Pharmacological profile of Ala348,353 hMOR

CAM receptors are generally characterized by increased agonist binding affinity while antagonist binding affinity remains unaltered [17,18,20,21]. Consistent with this, binding affinities of most agonists tested were increased for Ala348,353 hMOR when compared to hMOR. Interestingly, morphine and dermorphin affinities were increased approximately 20-fold while we found no significant change in affinities for the three endogenous peptides dynorphin A, met-enkephalin and β-endorphin (Table 1). On the other hand, binding affinities of several ligands previously described as antagonists remained virtually unchanged while we observed at least a 10-fold increase in affinity for the antagonists CTOP and cyprodinie (Table 1). Interpretation for this latter observation remains uncertain. Therefore modifications of ligand binding, classically described for CAM receptors, were verified for most, but not all opioid compounds.

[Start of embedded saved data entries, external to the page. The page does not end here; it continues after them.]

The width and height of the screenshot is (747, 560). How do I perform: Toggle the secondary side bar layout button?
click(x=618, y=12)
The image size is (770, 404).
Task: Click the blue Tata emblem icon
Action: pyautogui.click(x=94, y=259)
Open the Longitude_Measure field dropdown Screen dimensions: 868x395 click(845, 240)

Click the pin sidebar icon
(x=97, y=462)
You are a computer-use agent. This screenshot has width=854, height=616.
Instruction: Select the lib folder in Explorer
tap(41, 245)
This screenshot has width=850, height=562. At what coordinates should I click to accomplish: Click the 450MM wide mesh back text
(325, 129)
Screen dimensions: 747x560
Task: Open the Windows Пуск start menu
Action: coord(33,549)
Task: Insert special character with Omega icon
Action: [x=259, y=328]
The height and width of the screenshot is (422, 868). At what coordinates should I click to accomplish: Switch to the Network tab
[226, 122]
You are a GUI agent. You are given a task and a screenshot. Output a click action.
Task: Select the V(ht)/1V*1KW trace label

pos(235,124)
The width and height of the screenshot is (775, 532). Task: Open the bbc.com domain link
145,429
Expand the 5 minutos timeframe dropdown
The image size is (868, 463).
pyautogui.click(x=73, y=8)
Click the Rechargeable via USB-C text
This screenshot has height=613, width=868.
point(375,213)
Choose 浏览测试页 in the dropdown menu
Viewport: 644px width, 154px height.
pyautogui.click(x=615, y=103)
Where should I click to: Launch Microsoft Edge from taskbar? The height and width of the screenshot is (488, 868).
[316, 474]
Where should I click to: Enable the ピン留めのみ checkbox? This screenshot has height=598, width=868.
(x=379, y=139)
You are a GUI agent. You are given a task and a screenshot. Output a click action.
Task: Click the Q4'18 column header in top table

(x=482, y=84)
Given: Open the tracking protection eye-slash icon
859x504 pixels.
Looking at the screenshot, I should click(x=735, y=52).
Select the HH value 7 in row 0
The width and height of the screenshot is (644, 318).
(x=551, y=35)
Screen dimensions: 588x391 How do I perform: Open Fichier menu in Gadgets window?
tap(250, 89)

Increased potency of agonist stimulated [35S] GTPγS incorporation

We measured [35S] GTPγS incorporation and determined the EC50 values for DAMGO and morphine as prototypic full and partial agonists, respectively (Table 2). EC50 values for Ala348,353 hMOR were decreased almost 10-fold for DAMGO (9.1 ± 2.4 nM versus 81 ± 2 nM) and 3-fold for morphine (60 ± 2 nM versus 176 ± 2 nM). These data demonstrate that agonist potency is increased, as observed for other CAM GPCRs [17,20]. DAMGO-induced maximal [35S] GTPγS incorporation was considerably lower at Ala348,353 hMOR than the wild-type receptor while morphine activated Ala348,353 hMOR and hMOR to a similar extent (Table 2). When expressed as a percentage of stimulation above basal levels (Figure 2), the maximal efficacy of both ligands was reduced when compared to hMOR (respectively 164 ± 6% versus 366 ± 23% for DAMGO and 164 ± 5% versus 205 ± 9% for morphine) due to the higher basal activity level of the double mutant. Moreover, the lower level of expression of the mutant receptor could also contribute to this observation since it directly affects the extent of [35S] GTPγS incorporation [23]. Taken together these results indicate that Ala348,353 hMOR is activated by agonists and that the extent of activation seems to be ligand dependent.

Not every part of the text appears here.